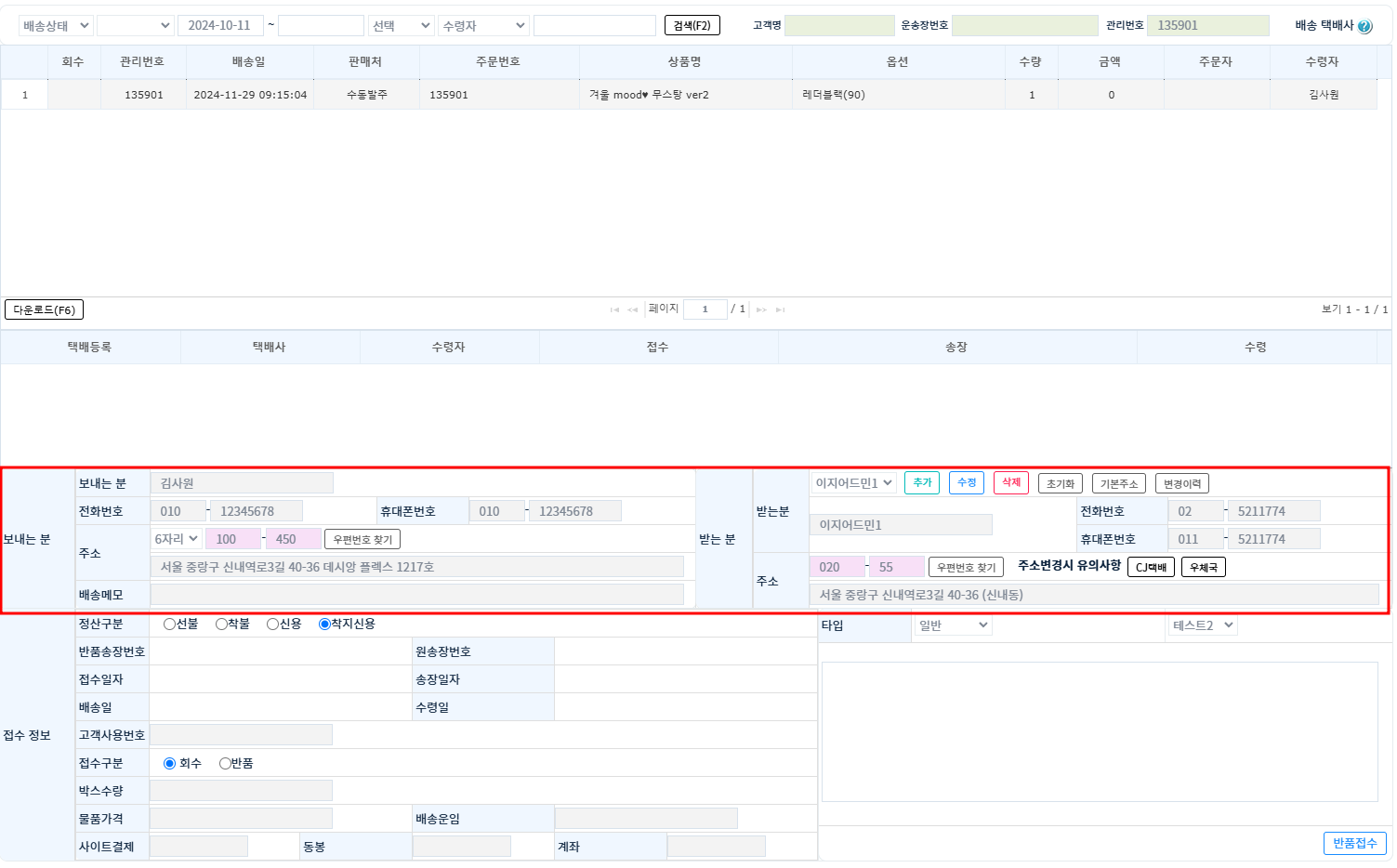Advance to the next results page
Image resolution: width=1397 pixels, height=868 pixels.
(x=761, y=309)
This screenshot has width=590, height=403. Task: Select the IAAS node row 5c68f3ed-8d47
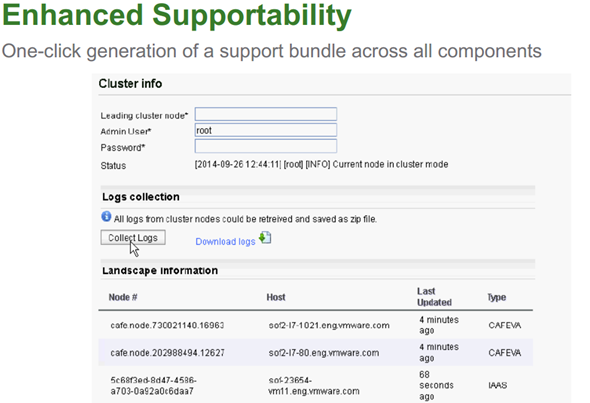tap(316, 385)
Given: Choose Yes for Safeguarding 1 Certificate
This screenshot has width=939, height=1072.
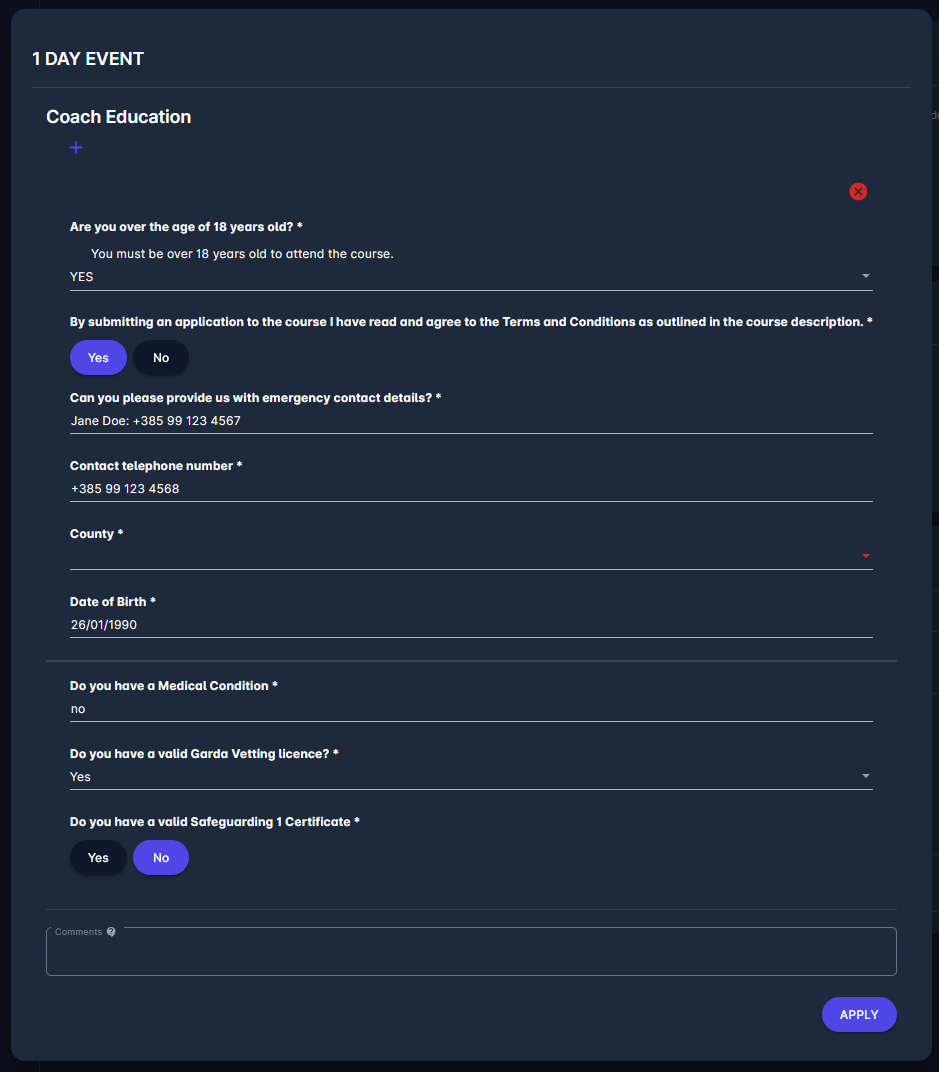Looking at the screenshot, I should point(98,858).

++++

## What the exercise asks
Only the lines from the one containing "This screenshot has width=590, height=403." through the last line of the material are to be restated word for word; no picture is to be included.

## Task answer
This screenshot has width=590, height=403. Task: Select the IAAS node row 5c68f3ed-8d47
tap(316, 385)
Given: Choose Yes for Safeguarding 1 Certificate
This screenshot has width=939, height=1072.
Looking at the screenshot, I should point(98,858).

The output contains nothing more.